The result is now almost public infighting inside the government, with Dennis Shanahan delivering a stern rebuke to Hockey on the front page of the party organ today.
But the Treasurer is quite correct on the budget — it’s an awful lot of political pain for very little fiscal gain, the sort of equation you’d have thought the Coalition would be the last bunch of politicians to devise. For all the damage the government has accrued over the budget, it doesn’t even promise a return to surplus, although the hope was always that an improving economy would deliver windfall revenue increases. Then again, that criticism assumes the budget was put together by the Coalition and not, as some speculate, cobbled together from a bunch of bottom-drawer Treasury savings measures offered by Treasury secretary Martin Parkinson at the last minute, due to the government’s chaotic budget process.
But the earnest warnings from business and the claims of impending crisis should be taken with several truckloads of salt. Few commentators noted the peculiarity that, at the same time the government was lamenting how the Senate was irresponsibly seeking to shoot multibillion-dollar holes in the budget last week, it was celebrating the repeal of the carbon price, which would have delivered several billion dollars a year in revenue to tax coffers even after the switch to the European floating price next year.
Indeed, since the budget we’ve had the peculiar situation in which the government has been pushing hard to remove one carbon price while complaining that the Senate was opposing the imposition of another carbon price in the form of higher fuel excise indexation (on the flipside, Labor and the Greens are equally hypocritical in opposing the indexation).
It’s also hard to take the “crisis” claim seriously when the government walked away from $2.4 billion in revenue over four years from curbing one of the more absurd superannuation tax concessions last November — the same time it formalised its abandonment of Labor’s crackdown on the fringe benefits tax novated lease rort, worth several hundred million a year in revenue. And don’t forget the lazy quarter-billion the government allocated to school chaplains — presumably one of the “sensible reforms” Michael Chaney had in mind — or the government’s proposed tax cut for small and medium businesses. Or, for that matter, the projected blow-out in tax revenue lost to super tax concessions of $20 billion over the next four years.

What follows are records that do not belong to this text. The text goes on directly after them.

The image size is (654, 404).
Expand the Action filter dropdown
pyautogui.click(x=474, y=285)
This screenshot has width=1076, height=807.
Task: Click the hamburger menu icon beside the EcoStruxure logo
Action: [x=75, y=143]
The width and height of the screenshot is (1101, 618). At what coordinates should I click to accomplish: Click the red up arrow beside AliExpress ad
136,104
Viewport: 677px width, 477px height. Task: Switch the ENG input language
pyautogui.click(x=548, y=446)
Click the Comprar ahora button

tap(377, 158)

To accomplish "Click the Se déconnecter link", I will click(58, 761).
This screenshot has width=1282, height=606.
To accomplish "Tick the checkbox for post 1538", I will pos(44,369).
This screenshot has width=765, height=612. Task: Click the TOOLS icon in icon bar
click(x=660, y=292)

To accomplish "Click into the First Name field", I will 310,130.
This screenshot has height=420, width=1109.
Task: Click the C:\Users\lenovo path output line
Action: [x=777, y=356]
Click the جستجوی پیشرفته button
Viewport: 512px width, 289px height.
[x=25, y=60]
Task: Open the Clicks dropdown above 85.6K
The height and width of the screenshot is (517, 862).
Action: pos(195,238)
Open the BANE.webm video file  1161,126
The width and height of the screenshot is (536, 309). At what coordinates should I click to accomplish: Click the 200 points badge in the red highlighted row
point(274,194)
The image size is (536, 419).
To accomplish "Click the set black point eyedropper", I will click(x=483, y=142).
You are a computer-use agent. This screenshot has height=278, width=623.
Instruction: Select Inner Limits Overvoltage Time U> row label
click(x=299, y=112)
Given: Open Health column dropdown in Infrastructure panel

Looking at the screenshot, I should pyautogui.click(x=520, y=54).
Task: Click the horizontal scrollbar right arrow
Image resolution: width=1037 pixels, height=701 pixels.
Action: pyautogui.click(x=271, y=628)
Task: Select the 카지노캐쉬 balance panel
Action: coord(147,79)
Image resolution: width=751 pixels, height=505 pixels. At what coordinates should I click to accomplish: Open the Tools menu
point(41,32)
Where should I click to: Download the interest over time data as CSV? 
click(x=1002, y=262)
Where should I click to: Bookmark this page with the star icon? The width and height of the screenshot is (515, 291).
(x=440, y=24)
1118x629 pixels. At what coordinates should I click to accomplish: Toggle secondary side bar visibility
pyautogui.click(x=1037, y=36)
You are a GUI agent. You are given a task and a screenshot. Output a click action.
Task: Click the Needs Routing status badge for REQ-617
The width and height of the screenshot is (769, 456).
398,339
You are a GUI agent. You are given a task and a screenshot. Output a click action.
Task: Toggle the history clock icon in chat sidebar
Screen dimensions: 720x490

There’s thus no budget crisis: if there’s a crisis, it’s of budget priorities, with the Senate reluctant to embrace the government’s mostly incoherent and inequitable switch of revenue raising and spending cuts away from companies and high-income earners toward low- and middle-income earners (who are, Kelly declared, presumably from a position of expertise, in “denial”).
The urgings of the business community are thus more likely to illustrate how partisanship and blind ideology lead the Willoxes, Chaneys and Westacotts of the world than prompt any serious self-reflection by Labor. Business leaders were nowhere to be seen when Labor’s cuts to family tax benefits were being lashed by the Coalition as “class warfare”; they were even silent when the Coalition combined with the Greens to prevent Labor from cutting the corporate tax rate, although they spoke up to bag Labor when Wayne Swan gave up on the cut in the face of Senate intransigence.
Business might be better off urging the government to consider an alternative budget strategy to desperately praying Clive Palmer performs another of his backflips and lets a few budget measures through.